Lawonn Kai, Meuschke Monique, Eulzer Pepe, Mitterreiter Matthias, Giesen Joachim, Gunther Tobias
IEEE Trans Vis Comput Graph. 2023 Jan;29(1):526-536. doi: 10.1109/TVCG.2022.3209374. Epub 2022 Dec 16.
The Gaussian mixture model (GMM) describes the distribution of random variables from several different populations. GMMs have widespread applications in probability theory, statistics, machine learning for unsupervised cluster analysis and topic modeling, as well as in deep learning pipelines. So far, few efforts have been made to explore the underlying point distribution in combination with the GMMs, in particular when the data becomes high-dimensional and when the GMMs are composed of many Gaussians. We present an analysis tool comprising various GPU-based visualization techniques to explore such complex GMMs. To facilitate the exploration of high-dimensional data, we provide a novel navigation system to analyze the underlying data. Instead of projecting the data to 2D, we utilize interactive 3D views to better support users in understanding the spatial arrangements of the Gaussian distributions. The interactive system is composed of two parts: (1) raycasting-based views that visualize cluster memberships, spatial arrangements, and support the discovery of new modes. (2) overview visualizations that enable the comparison of Gaussians with each other, as well as small multiples of different choices of basis vectors. Users are supported in their exploration with customization tools and smooth camera navigations. Our tool was developed and assessed by five domain experts, and its usefulness was evaluated with 23 participants. To demonstrate the effectiveness, we identify interesting features in several data sets.
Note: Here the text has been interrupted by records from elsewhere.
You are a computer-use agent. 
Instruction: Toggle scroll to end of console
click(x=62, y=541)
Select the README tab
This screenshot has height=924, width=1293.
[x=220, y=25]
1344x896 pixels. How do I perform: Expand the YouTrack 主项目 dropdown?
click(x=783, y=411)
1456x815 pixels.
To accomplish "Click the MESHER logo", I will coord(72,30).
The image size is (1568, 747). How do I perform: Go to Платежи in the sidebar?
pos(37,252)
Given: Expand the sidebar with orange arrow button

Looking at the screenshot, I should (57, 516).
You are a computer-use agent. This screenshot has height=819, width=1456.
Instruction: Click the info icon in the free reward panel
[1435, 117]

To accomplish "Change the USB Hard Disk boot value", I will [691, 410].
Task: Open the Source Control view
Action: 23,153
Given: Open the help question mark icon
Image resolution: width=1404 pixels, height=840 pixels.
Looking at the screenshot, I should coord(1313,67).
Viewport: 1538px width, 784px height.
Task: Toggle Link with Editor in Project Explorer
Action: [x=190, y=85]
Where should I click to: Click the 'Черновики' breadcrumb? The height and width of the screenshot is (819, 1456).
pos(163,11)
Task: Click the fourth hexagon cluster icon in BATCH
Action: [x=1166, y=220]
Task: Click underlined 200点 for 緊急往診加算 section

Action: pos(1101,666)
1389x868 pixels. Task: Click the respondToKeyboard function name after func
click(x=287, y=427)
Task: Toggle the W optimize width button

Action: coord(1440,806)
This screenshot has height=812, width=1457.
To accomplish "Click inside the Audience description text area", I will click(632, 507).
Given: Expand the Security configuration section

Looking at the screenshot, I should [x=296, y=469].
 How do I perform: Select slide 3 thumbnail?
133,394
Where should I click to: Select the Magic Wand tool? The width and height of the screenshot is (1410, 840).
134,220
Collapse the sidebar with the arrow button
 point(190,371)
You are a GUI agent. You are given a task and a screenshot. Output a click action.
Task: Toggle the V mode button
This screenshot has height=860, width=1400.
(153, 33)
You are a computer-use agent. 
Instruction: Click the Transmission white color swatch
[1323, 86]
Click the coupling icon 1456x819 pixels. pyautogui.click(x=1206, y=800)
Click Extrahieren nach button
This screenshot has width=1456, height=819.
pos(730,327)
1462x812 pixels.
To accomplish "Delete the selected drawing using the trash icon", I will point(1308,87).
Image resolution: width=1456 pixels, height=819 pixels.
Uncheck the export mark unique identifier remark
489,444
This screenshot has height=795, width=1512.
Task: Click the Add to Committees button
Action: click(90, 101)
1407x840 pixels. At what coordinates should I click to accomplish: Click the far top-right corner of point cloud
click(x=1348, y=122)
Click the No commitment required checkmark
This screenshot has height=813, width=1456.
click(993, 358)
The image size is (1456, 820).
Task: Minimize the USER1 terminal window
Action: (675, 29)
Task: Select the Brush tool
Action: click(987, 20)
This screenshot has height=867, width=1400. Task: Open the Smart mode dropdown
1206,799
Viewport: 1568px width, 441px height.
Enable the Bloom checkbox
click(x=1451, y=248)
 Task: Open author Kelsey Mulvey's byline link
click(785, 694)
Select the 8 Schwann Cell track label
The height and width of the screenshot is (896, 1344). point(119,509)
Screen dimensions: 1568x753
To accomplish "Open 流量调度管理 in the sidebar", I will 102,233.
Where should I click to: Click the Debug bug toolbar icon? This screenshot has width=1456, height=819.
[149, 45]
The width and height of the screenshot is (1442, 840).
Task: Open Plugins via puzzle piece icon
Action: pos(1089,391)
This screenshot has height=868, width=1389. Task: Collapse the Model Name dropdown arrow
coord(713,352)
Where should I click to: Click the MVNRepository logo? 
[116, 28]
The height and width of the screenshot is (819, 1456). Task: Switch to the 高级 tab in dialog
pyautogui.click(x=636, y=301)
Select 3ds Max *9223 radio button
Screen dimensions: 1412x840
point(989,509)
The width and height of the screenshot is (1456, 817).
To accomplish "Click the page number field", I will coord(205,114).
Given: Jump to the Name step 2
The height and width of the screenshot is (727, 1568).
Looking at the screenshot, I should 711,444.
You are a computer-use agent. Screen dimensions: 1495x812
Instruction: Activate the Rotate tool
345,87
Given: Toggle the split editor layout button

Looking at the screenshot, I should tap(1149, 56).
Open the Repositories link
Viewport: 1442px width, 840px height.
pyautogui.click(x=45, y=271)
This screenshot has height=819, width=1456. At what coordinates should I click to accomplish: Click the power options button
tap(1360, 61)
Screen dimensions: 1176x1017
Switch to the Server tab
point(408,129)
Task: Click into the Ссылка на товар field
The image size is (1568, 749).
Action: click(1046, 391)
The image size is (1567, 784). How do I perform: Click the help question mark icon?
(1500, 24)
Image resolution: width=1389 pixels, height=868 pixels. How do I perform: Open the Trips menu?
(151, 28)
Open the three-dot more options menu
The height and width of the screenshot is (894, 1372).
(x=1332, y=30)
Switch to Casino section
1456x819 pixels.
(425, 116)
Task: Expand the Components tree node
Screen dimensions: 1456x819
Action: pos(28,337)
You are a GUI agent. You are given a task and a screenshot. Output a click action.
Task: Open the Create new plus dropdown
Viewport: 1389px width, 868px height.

高斯混合模型(GMM)描述了来自几个不同总体的随机变量的分布。高斯混合模型在概率论、统计学、用于无监督聚类分析和主题建模的机器学习以及深度学习管道中都有广泛应用。到目前为止,很少有人努力结合高斯混合模型探索潜在的点分布,特别是当数据变得高维以及高斯混合模型由许多高斯分布组成时。我们提出了一种分析工具,它包含各种基于GPU的可视化技术来探索此类复杂的高斯混合模型。为了便于探索高维数据,我们提供了一种新颖的导航系统来分析潜在数据。我们不是将数据投影到二维,而是利用交互式三维视图来更好地支持用户理解高斯分布的空间排列。交互式系统由两部分组成:(1)基于光线投射的视图,用于可视化聚类成员、空间排列并支持新模式的发现。(2)概述可视化,用于实现高斯分布之间的相互比较以及不同基向量选择的小倍数展示。通过定制工具和平滑的相机导航来支持用户进行探索。我们的工具由五位领域专家开发和评估,并让23名参与者评估了其有用性。为了证明其有效性,我们在几个数据集中识别出了有趣的特征。